Campaigning in California on Wednesday, Democratic presidential hopeful Joseph I. Lieberman unveiled a plan to boost the economy by lifting the sagging high-tech industry through targeted tax cuts and increased federal spending on research and math and science programs.
The senator from Connecticut outlined his plans in a speech at UC San Diego while picking up the endorsement of several prominent Silicon Valley business leaders, including venture capitalist John Doerr, a major ally of the Clinton administration.
Today, Lieberman is set to receive the endorsement of Lt. Gov. Cruz Bustamante -- one of the nation’s most-prominent elected Latino officials -- at a stop in Santa Monica. The joint appearance is part of a burst of campaign activity across California, as several Democratic contenders scour the state for money and support during the congressional Memorial Day recess.
Lieberman, the party’s 2000 vice presidential nominee, used a morning speech in San Diego to offer the first part of a “comprehensive economic agenda” that he promised to lay out over the next several months. The senator said innovation could serve as a renewed engine for economic growth, the way creative forces of the “new economy” did in the 1990s, when family incomes grew nationwide and more than 20 million jobs were created.
“We can do all that without an expensive new government bureaucracy, without big federal mandates or complicated laws and regulations,” Lieberman said. “They’re the old way of doing business. The new path to economic progress in America is innovation.”
To achieve his goal of more jobs, greater productivity and higher incomes, Lieberman proposed:
* Investment tax credits of 20% for businesses that purchase new information technology.
* Elimination of the capital gains tax for new investments in small companies.
* Doubling the funding for the National Science Foundation, to encourage research and development, and making permanent the federal research and development tax credit.
* A national effort to recruit and retain more qualified math and science teachers, and to expand the country’s science and engineering work force.
“George W. Bush has sapped our schools of the funding they need to produce a new generation of innovation leaders,” Lieberman said, in one of several swipes at the president’s economic stewardship. “That may help him finance his tax cut today, but tomorrow we’ll all pay the price.”

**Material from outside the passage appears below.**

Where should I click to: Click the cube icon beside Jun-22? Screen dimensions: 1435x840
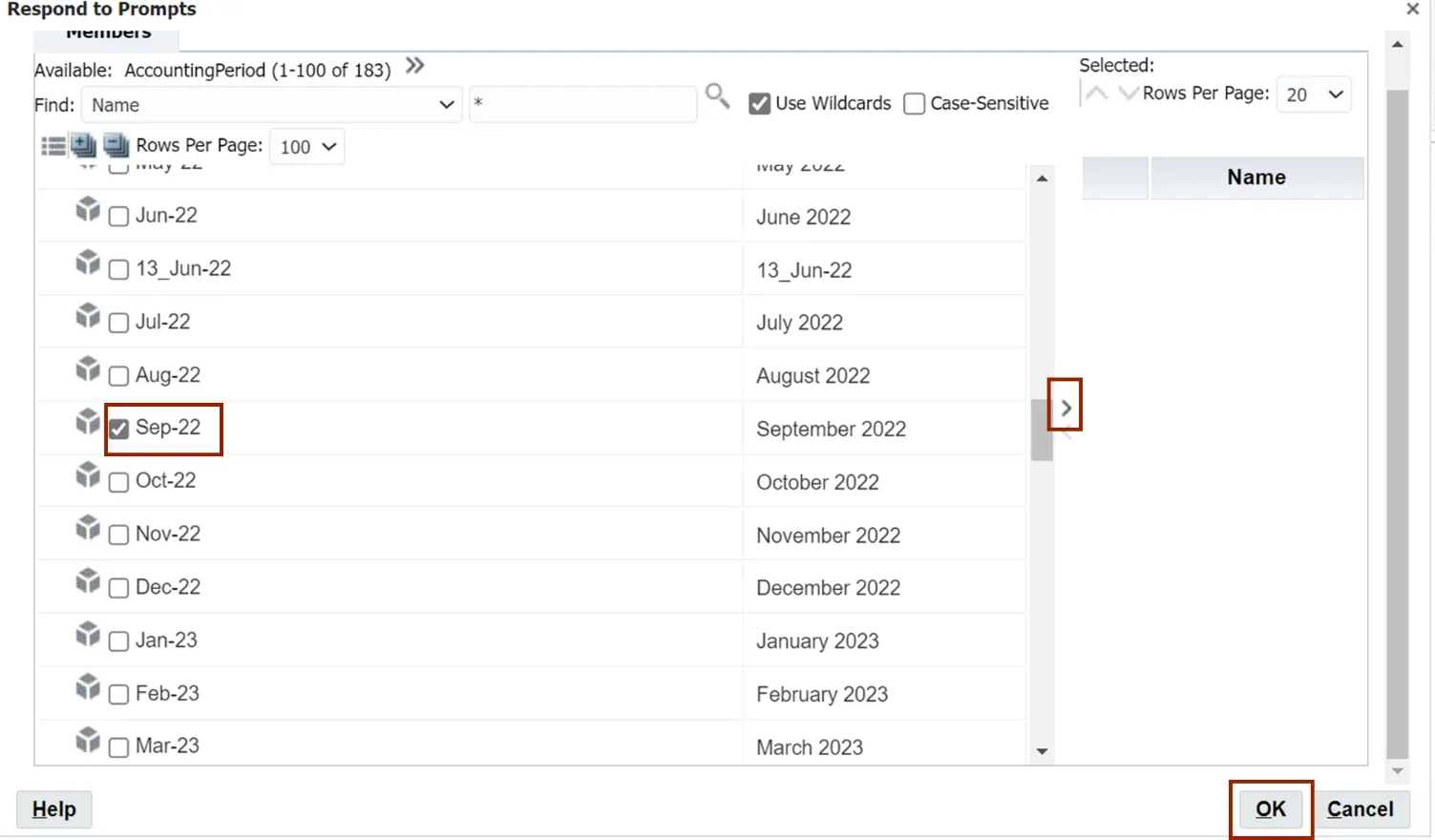88,210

The Lieberman campaign placed an $80-billion price tag on his proposals, evenly split between tax cuts and increased spending on research and development.
The cost would be financed by repealing upper-income portions of President Bush’s tax cut that have yet to take effect, a spokesman said.

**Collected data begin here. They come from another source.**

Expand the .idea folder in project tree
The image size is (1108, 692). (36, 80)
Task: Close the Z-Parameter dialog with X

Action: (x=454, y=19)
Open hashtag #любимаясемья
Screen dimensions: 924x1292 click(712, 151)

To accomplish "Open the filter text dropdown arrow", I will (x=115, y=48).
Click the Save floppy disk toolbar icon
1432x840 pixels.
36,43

Shortly after he spoke at UC San Diego, Lieberman was endorsed by a dozen high-tech luminaries, who were tethered via telephone in a conference call arranged by the senator’s campaign. “Joe Lieberman really gets it,” Doerr said.
The endorsement of Doerr -- one of high-tech’s major political players -- was a plum for Lieberman, who has won friends in the industry by fighting tighter accounting rules for stock options, a favored form of compensation in the Silicon Valley.
Lieberman -- whose fundraising has fallen behind some of the other top-tier Democratic hopefuls -- said in a phone interview between campaign stops that the endorsements and money he expects to bring away from his California swing “mean momentum, both politically and financially.”
While Lieberman hopscotched from San Diego to Silicon Valley, other Democrats also were in California pursuing their party’s nomination.
Sen. John Edwards of North Carolina was in San Francisco, addressing 500 members of the city’s bar association. Rep. Richard A. Gephardt of Missouri spent Wednesday night at the home of Hollywood producer Lawrence Bender, who corralled singer Tony Bennett for a special fund-raising performance. And Rep. Dennis J. Kucinich of Ohio has been motoring on a bus tour across the state.
Sen. John F. Kerry of Massachusetts campaigned earlier this week in the Bay Area, while Sen. Bob Graham of Florida is due to arrive in the state shortly for several days of fund-raising.